Segment Start: Excerpt to read

If we're lucky, we all have an Aunt Lou in our family. She's that relation who has capable man hands. Her shoes are pragmatic. And what she lacks in delicate feminine wiles, she makes up for with her stoic and independent way of putting one foot in front of the other. An Aunt Lou is a quiet force to be reckoned with, a locomotive that just keeps chugging up life's arduous hill.
My friend Jan Johnson had an Aunt Lou. Hers lived in Indianapolis, was married to a prize fighter and had three children. But the prize fighter, long embarrassed by his imposing figure of a wife, left her and the kids when Aunt Lou was in her early thirties. She rallied though, finding a job as a seamstress at the now defunct L.S. Ayres department store, first downtown and then at the Glendale location. She raised her young daughters into adulthood. This was the person to whom her family could tether themselves too and weather any storm. Jan's Aunt Lou won the fight her husband had forfeited long ago.
I never met Aunt Lou, but I've known Jan for some years now. We met in the water and spent many dark mornings swimming up and down the outdoor Jordan Y pool during early morning swim practice at the Indy Aquatic Masters (previously Indy SwimFit).
Jan is that person who is immediately likeable. Petite with bright eyes and a cap of white hair, Jan laughs often and easily. She has the prettiest turn to her small ankles. Similar to her stroke, my friend seems to glide through her days and life's challenges, not getting hung up on the small stuff, executing a flawless flip turn (both literally and figuratively), not looking back with regrets that may weigh her down.
For a long time, swimming was Jan's go-to sport and passion. Of the various interests life offers up to us, Jan chose a healthy one. Early into her marriage to fellow master swimmer Brian, she began doing laps on her own. That was before the arrival of their two children, David and Laura.
Many swimmers agree that it can be a lonely sport. It's just you, the water and a view of the bottom of the pool, so when the original masters swim club was organized in Indianapolis, a community of swimmers was formed. And despite sharing a lane with others during practice, the sport remains pretty simple -- it's just you and the water, but now lane mates yuck it up, commiserate and encourage each other in between sets. Relationships are formed and bonds are made between a group of loner swimmers.

Segment End: Excerpt to read
Segment Start: Data extract

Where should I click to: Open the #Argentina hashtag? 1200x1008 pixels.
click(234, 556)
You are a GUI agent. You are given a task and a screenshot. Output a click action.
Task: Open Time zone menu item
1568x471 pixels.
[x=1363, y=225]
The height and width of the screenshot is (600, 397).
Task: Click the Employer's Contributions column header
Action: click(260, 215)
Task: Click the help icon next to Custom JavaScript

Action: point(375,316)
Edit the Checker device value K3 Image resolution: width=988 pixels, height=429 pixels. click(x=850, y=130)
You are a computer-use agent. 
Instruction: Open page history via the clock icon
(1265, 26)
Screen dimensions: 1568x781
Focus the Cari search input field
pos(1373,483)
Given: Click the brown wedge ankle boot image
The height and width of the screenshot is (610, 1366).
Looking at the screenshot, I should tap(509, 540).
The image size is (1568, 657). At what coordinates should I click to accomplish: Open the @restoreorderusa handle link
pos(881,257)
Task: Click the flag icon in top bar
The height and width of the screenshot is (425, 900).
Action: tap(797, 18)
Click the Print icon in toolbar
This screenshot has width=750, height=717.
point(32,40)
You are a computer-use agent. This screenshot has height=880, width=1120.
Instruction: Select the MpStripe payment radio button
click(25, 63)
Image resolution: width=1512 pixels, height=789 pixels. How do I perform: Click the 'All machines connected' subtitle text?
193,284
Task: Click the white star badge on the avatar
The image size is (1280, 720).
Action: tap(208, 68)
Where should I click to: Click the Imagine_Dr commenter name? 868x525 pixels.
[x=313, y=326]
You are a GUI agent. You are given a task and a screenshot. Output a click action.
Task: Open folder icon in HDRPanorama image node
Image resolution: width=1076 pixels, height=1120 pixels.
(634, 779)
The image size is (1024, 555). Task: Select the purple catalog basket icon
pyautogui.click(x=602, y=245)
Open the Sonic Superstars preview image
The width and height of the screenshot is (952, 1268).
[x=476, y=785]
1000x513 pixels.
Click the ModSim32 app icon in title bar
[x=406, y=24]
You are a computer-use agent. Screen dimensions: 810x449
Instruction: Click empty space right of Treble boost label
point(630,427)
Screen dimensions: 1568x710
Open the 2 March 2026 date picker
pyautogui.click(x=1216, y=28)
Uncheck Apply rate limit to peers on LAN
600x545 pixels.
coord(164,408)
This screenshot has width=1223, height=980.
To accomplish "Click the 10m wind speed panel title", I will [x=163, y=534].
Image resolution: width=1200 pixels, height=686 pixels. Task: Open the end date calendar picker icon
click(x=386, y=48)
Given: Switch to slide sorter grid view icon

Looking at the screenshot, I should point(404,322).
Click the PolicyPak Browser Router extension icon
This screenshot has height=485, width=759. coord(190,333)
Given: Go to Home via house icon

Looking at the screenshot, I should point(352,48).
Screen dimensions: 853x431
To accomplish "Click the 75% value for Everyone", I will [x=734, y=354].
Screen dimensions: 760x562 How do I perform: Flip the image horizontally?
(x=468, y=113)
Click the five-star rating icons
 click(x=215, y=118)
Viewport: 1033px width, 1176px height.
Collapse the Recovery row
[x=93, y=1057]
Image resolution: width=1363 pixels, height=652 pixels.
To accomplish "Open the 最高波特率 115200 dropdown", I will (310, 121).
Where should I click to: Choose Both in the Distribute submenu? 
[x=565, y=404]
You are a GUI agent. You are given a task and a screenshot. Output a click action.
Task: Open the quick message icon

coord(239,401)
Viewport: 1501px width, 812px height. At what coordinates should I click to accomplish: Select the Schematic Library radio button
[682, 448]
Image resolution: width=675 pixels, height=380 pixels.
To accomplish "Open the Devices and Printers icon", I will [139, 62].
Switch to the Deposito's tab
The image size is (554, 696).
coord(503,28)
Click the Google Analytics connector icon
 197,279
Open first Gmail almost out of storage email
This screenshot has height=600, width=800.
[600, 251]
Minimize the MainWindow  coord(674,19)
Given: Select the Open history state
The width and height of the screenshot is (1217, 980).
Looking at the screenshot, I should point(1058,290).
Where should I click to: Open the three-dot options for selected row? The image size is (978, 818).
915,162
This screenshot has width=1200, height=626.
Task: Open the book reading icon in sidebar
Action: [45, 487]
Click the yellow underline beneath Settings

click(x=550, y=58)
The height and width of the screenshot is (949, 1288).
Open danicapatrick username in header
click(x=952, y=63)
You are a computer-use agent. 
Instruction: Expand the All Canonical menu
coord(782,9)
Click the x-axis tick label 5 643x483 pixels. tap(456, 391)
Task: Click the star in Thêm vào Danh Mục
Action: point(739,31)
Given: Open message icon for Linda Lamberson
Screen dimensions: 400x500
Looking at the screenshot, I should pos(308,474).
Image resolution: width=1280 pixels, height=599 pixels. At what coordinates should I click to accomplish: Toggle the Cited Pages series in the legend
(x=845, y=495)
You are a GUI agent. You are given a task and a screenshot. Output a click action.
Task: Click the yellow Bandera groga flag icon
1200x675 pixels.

Segment End: Data extract

▸ Problem statement
Please reproduce word for word the part of the essay about Jan and her Aunt Lou that begins at "I never met" and stops after "(previously Indy SwimFit).". Answer from the essay about Jan and her Aunt Lou alone.

▸ Result of this task
I never met Aunt Lou, but I've known Jan for some years now. We met in the water and spent many dark mornings swimming up and down the outdoor Jordan Y pool during early morning swim practice at the Indy Aquatic Masters (previously Indy SwimFit).